[Start of Excerpted passage]
Should seniority still rule over 21st C skilled teachers in a school today?

When doing "staff cuts" in a private school, should a school principal decide to keep teachers with 30 + years working at school but with not interest in joining the 21st C education that the school brags about, or should he or she keep a newer (5 years working at school) but experienced teacher who is also immersed in 21st Century education?
What would you do if you were that school principal?

Tags: Seniority, cuts, job, loss, staff

Views: 95

Reply to This

Replies to This Discussion

I guess it depends on how the principal values loyalty. I would suspect that the 30+ years teacher is an extremely effective teaching using the skills of the 20th century well. 21st century skills are as yet untested. Not to mention that most private schools do not have a retirement program, so this older lady would be without both job and income (a poor reward for her years of service) whereas the younger teacher would be more likely to get another job and move on. I'd go with the loyal 30+ year teacher! Not only that, if the younger teacher finds another job that pays better or has more technology available, she will not hesitate to turn in her resignation. It is unlikely that the veteran teacher is going to jump ship and leave the school stranded. With the 30 year veteran, you know what you've got!
[End of Excerpted passage]
[Start of Records supplied]
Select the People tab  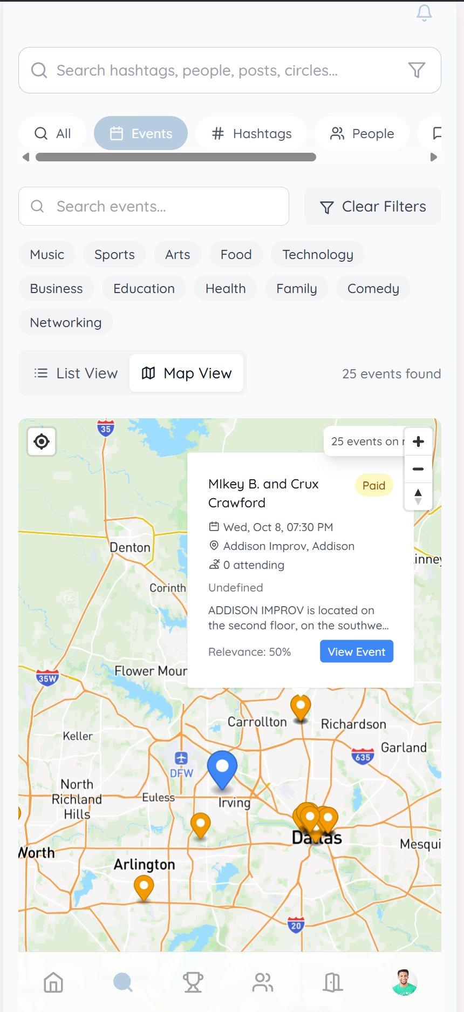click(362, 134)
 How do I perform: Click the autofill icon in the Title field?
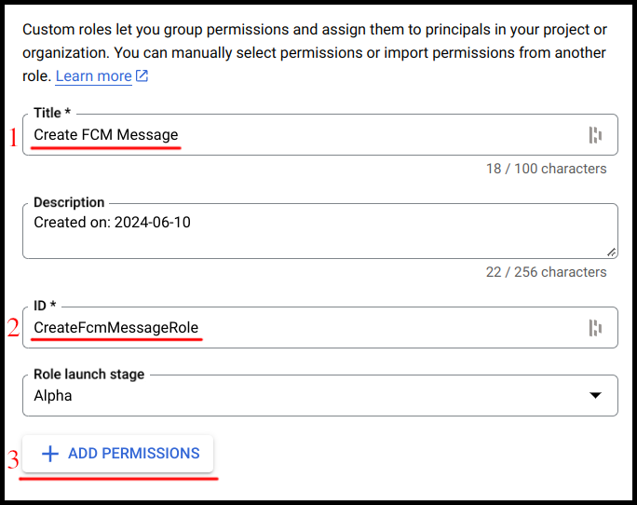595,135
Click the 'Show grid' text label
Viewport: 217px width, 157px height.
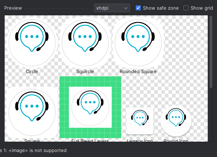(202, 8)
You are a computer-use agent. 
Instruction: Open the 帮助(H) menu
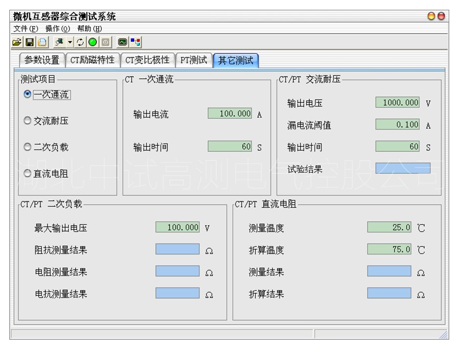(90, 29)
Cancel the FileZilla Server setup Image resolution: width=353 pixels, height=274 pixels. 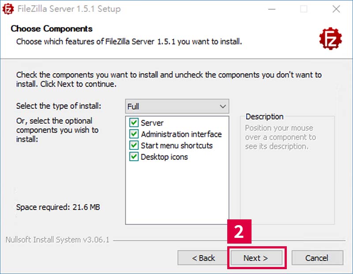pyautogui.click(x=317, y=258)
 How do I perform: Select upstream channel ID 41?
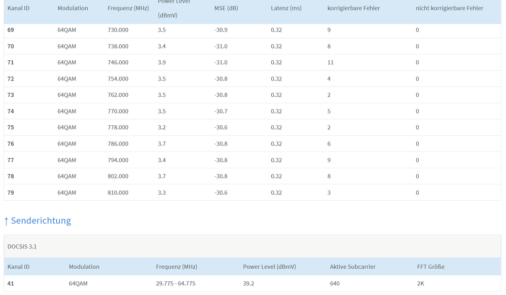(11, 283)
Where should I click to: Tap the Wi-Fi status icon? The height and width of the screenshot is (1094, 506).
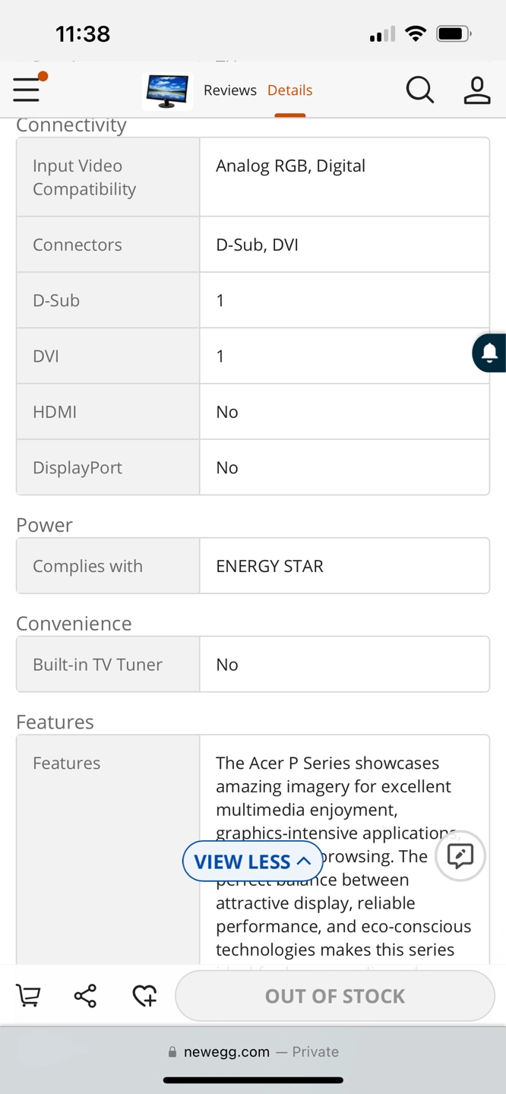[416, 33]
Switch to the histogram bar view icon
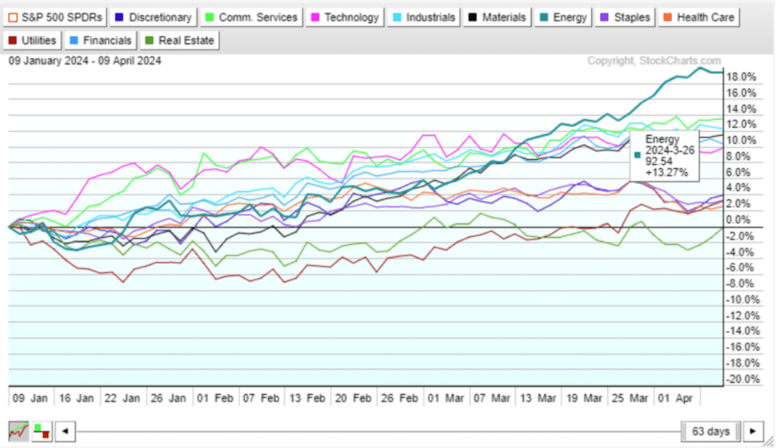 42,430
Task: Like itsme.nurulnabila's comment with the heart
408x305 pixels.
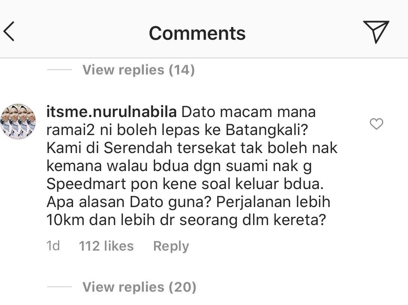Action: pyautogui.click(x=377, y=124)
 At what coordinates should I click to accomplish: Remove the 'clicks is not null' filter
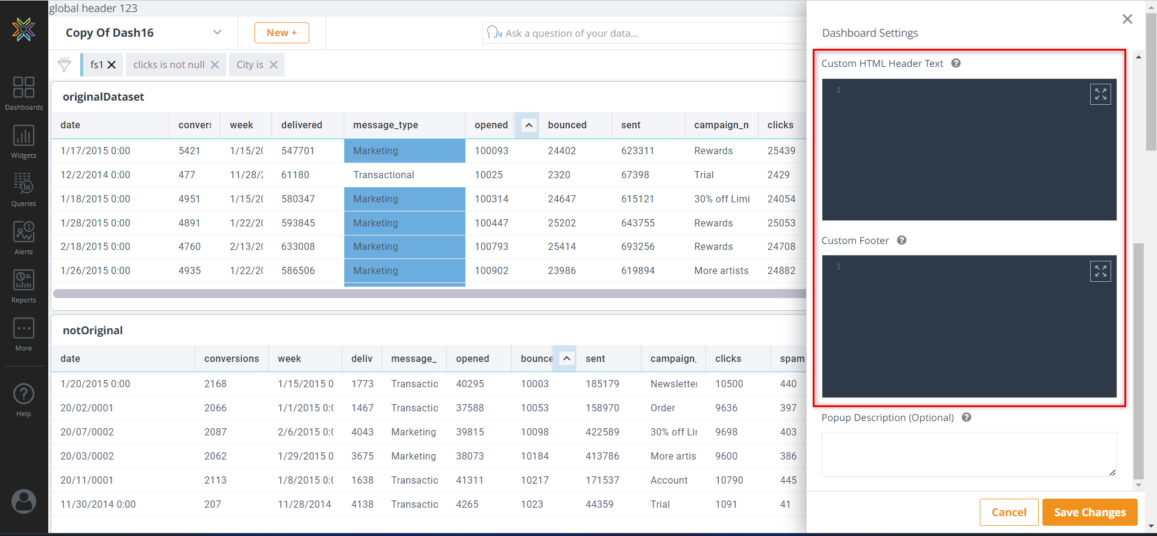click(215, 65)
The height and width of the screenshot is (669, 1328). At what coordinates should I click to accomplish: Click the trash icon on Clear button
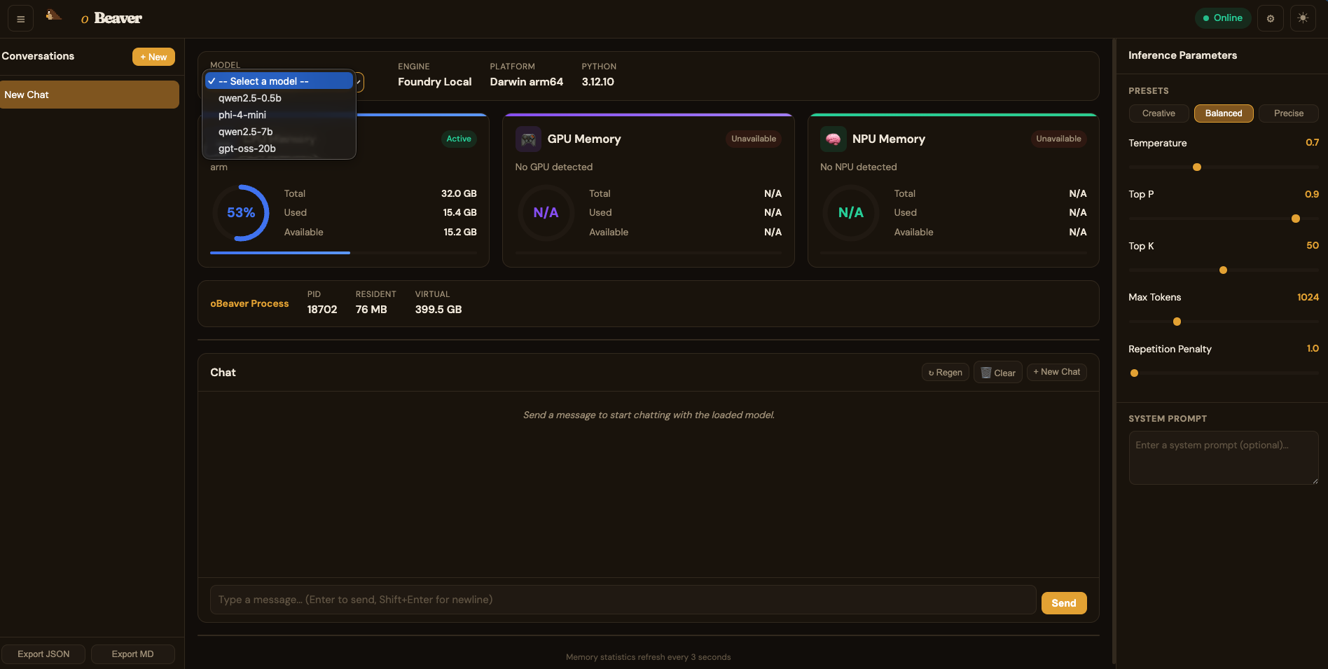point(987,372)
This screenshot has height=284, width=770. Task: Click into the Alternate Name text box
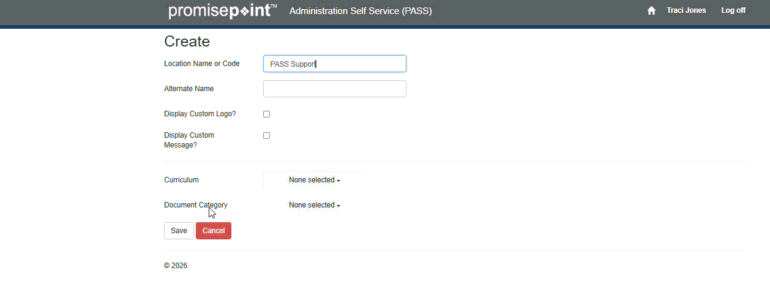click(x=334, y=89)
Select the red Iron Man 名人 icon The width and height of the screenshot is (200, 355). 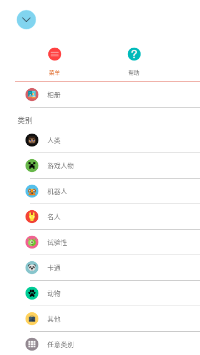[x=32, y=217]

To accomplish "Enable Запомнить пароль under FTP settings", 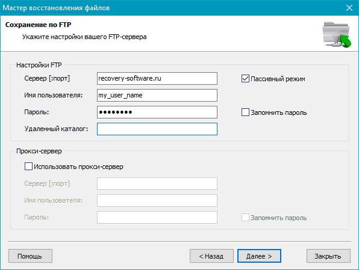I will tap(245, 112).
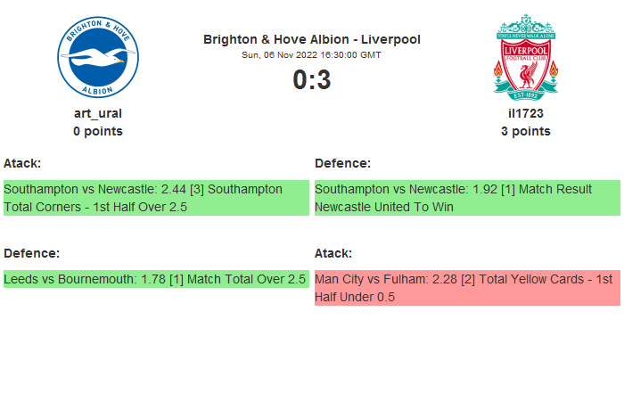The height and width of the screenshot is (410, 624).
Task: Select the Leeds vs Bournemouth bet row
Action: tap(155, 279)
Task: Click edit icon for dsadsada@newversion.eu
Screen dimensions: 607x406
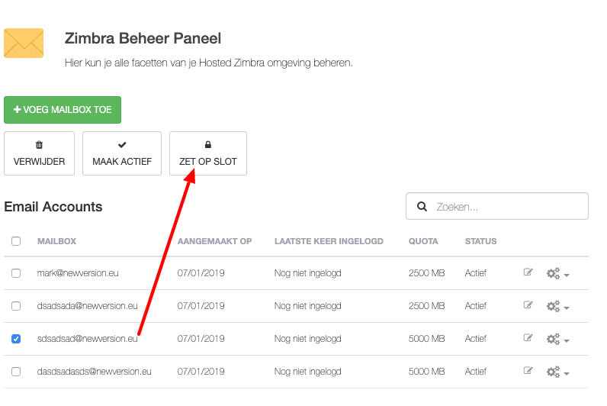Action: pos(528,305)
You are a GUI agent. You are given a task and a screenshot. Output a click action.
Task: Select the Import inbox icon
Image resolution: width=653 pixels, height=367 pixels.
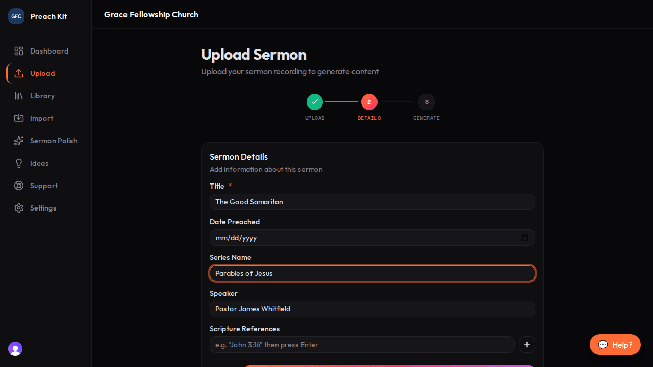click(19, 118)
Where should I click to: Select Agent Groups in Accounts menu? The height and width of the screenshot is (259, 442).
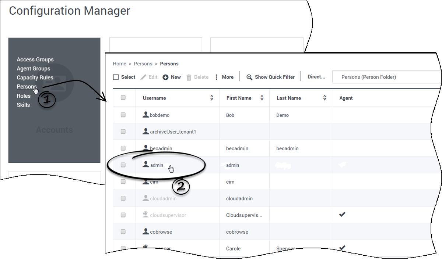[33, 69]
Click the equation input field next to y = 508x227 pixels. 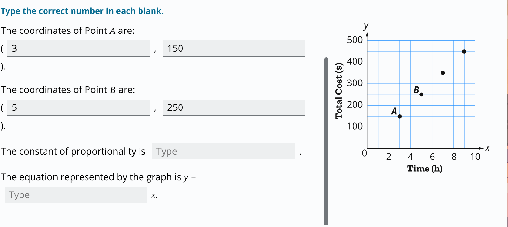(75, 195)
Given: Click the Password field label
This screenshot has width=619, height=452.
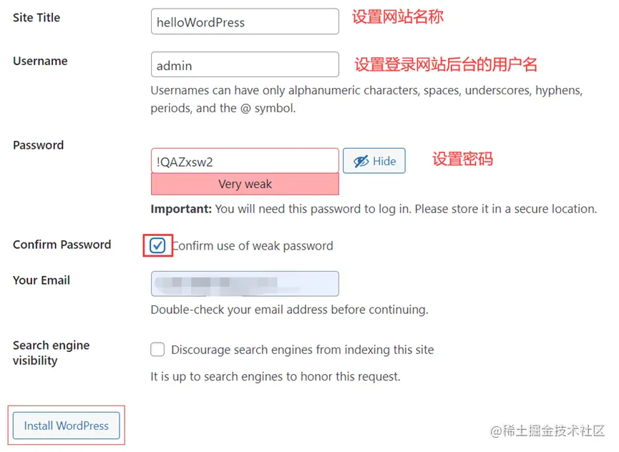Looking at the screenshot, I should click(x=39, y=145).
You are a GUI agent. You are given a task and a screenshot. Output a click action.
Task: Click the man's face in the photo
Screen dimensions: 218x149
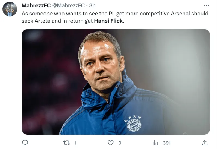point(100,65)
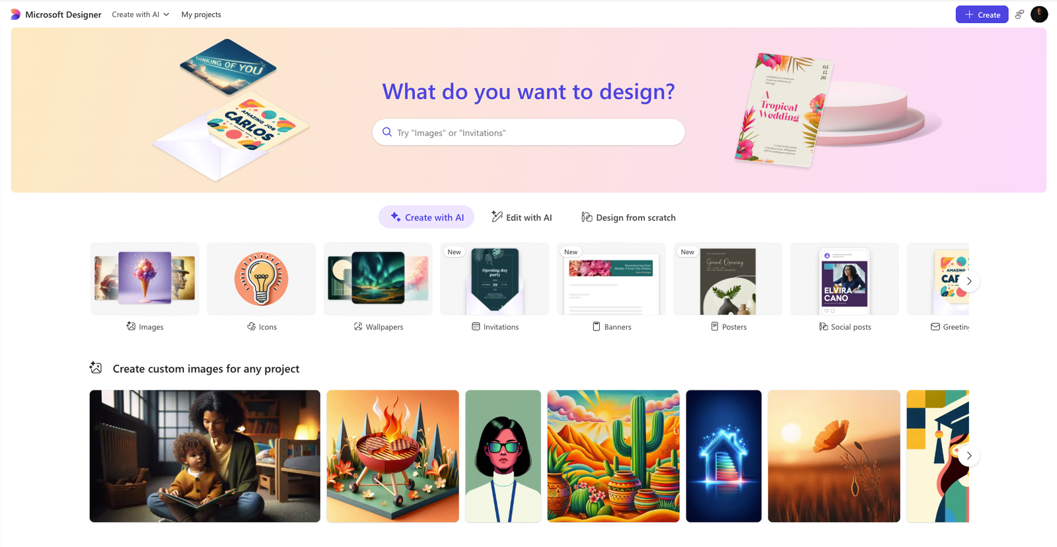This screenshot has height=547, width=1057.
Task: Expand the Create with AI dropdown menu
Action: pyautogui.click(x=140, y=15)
[End of Records supplied]
What to work on:
[A] In two sentences, summarize the forum discussion on teacher seniority.
[B] Carry on the forum discussion on teacher seniority from its last sentence.

Answers by task:
[A] A post asks whether a private school principal making staff cuts should keep a teacher with more than 30 years at the school who has no interest in the 21st-century education the school promotes, or a newer but experienced teacher immersed in it. A reply favors the veteran, arguing that 21st-century skills are untested, that most private schools have no retirement program, and that the veteran is unlikely to leave the school stranded.

[B]
Of course Anne and I are are in the same boat--the 30+ year veterans. I agree with what she said---if the teachers are both good teachers, I'd go with loyality. There is a lot more to teaching than "the next new thing", A LOT MORE. Hopefully it's not you that is getting cut!!
Unfortunatelly yes!
This just happened to me. The middle school enrollment went down big time and they are not renewing contratcts to the newer teachers.
In my area of expertise this is the only place in town where I can have a full time position with my skills (Hebrew and Judaic Studies.)
But, I can understand what you both are saying regarding my co-workers seniority. In an ideal world (that is living in a place with more than one Jewish Day School) I will be in a better position to get job. Unfortunatelly, that's not my case.
C'est la vie! I guess I am going to have be creative with my technology skills from now on!
Thanks for your feed back!
Come to KC, we have a huge Hebrew Academy!!
What a nice reply, Nancy. I hope Noemi can take you up on that offer. It is no fun losing a job, but a chance to go to a new community makes it all better!
Wow, I feel speachless! I've never been to KC but I feel I could just take a plane and visiting both of you! Thanks for kind words! Who knows what's awaiting for me in the near future.
In the midtime, I am planning in keeping both of you in the virtual world!
Noemi,

You will visit Nancy in KC, but I am in Virginia. But, please do keep in touch with both of us and let us know how you are doing in the job search.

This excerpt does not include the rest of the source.